Admittedly, it is just less than two months since Nawaz Sharif and his men were handed over the powers (of course, somewhat restricted) of governance so the country cannot be taken to task for still harbouring hope though experience augurs otherwise.
Brought home to the third-time prime minister most clearly and emphatically since he began this round has to be the facts laid out in the amazing liturgy of sins of omission — or maybe commission — attributable to the spectacular failings of the Islamic Republic’s ubiquitous security and intelligence agencies, overseen by both military and civilians.
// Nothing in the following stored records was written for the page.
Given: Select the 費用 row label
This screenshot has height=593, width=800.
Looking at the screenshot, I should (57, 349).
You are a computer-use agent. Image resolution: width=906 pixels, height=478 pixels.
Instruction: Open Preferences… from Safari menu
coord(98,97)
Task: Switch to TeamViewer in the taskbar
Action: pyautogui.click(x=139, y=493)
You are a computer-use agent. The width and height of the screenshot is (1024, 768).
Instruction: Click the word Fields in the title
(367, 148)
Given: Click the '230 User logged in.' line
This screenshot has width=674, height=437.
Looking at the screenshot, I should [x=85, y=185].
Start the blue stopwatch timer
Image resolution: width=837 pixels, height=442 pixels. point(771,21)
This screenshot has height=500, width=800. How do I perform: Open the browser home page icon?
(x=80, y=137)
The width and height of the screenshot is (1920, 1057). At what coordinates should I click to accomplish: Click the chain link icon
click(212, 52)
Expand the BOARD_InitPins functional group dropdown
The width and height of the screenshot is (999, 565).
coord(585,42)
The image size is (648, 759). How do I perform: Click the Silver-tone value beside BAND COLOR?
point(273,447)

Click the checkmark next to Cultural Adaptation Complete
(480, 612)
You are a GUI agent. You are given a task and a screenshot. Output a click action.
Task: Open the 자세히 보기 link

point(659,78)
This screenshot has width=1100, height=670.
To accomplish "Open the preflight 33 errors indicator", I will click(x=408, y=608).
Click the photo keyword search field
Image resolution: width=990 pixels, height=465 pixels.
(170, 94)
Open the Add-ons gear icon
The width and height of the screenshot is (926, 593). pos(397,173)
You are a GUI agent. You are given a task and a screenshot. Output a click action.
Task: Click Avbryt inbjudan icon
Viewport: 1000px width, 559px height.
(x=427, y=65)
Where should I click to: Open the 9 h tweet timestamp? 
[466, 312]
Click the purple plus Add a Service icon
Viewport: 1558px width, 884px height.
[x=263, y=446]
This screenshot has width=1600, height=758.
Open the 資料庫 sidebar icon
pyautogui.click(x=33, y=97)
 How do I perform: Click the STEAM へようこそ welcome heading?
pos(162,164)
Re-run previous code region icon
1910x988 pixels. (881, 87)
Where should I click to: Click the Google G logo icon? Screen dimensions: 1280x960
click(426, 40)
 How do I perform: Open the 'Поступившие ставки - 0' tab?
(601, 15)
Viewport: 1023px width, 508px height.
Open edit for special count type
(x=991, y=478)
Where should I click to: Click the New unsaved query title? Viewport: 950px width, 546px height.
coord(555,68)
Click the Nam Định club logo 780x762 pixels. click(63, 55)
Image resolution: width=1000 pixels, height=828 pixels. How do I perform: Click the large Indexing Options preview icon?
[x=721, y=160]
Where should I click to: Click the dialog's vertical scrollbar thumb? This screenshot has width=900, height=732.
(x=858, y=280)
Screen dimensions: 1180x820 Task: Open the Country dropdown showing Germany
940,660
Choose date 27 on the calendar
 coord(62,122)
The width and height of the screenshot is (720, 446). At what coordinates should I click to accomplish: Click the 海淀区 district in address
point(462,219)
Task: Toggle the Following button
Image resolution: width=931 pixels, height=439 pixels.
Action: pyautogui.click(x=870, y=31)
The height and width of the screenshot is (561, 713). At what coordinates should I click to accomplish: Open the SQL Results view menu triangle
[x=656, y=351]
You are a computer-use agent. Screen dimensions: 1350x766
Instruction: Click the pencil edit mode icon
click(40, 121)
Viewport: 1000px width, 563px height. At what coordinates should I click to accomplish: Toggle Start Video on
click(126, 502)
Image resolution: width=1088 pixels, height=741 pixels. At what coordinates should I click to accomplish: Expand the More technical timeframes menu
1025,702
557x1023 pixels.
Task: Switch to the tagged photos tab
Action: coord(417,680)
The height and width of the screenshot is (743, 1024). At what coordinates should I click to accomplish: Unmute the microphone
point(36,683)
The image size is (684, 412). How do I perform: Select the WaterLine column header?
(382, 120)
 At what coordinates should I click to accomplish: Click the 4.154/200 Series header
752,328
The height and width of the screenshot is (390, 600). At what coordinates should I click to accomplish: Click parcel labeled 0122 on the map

The Abbottabad Commission report has shaken up many but in this strange land of multifarious contradictions other than outrage, excuses, possible faint mortification for the more sensitive, and the massive comment it has aroused in the national and concerned or interested international media, it will not cause any momentous or meaningful upheavals.
In due time, as with all things unpleasant or pleasant, it will be overtaken and put away in the hope that the embarrassment will just fade away. Naturally, as with all such reports, the individual blame game is not a factor. Usually, nasty events are attributed to a ‘higher authority’ — in this case, it seems that all relevant institutions are guilty, and no individual. But this was not the final full report with the various dissenting notes, so we are presumably left guessing.
The PML of Nawaz Sharif can, of course, claim distance from the 2011 happenings, but what are his intentions when it comes to doing something about what is acknowledged by all and sundry — the contentious military-civil imbalance? Desire may be there, but how does Mian Sahib intend to get to grips with it? He has indicated that he has it very much in mind, it has been much commented upon and we are told that it is in a process of change.
One small step, which is surely within his capabilities (and if it is not then he will never change the status quo) is to get rid of his military staff and send them back to the barracks, if he is serious about tackling in some way the age old problem which is amply laid out in the Abbottabad report.
Yes, again acknowledged by all is the fact that the military is the largest, richest, most well-armed, and most disciplined force of the land and it is in full control of a mighty nuclear arsenal, this last asset together with the rampant unchecked terrorism being the factor that gives rise to the labelling of Pakistan as “the world’s most dangerous country”. If Mr Sharif cannot, in any hurried manner, right the military versus parliamentary democratic wrong, a mammoth task as he well knows, his previous two existences as prime minister having been ended by army chiefs, let him at least apply his thinking process to the terrorism factor, where again we have had signals that intent is there.
All party conferences, as has been adequately pointed out some days ago by Editor M Ziauddin on these pages, are worse than futile. He needs quite a different approach and his relationship with the military will be all important. But let’s not hold our breath, both civil and army have a rather mixed and ambiguous approach to the militants on the rampage. And asking the terrorist lot ‘nicely,’ as was done in the case of Punjab, to be ‘nice’ and desist from activity in that province was and is not a solution. As goes the old maxim, deeds and actions speak louder than words — in the situation as it exists in this country, particularly so. Time is somewhat of the essence.
Published in The Express Tribune, July 27th, 2013.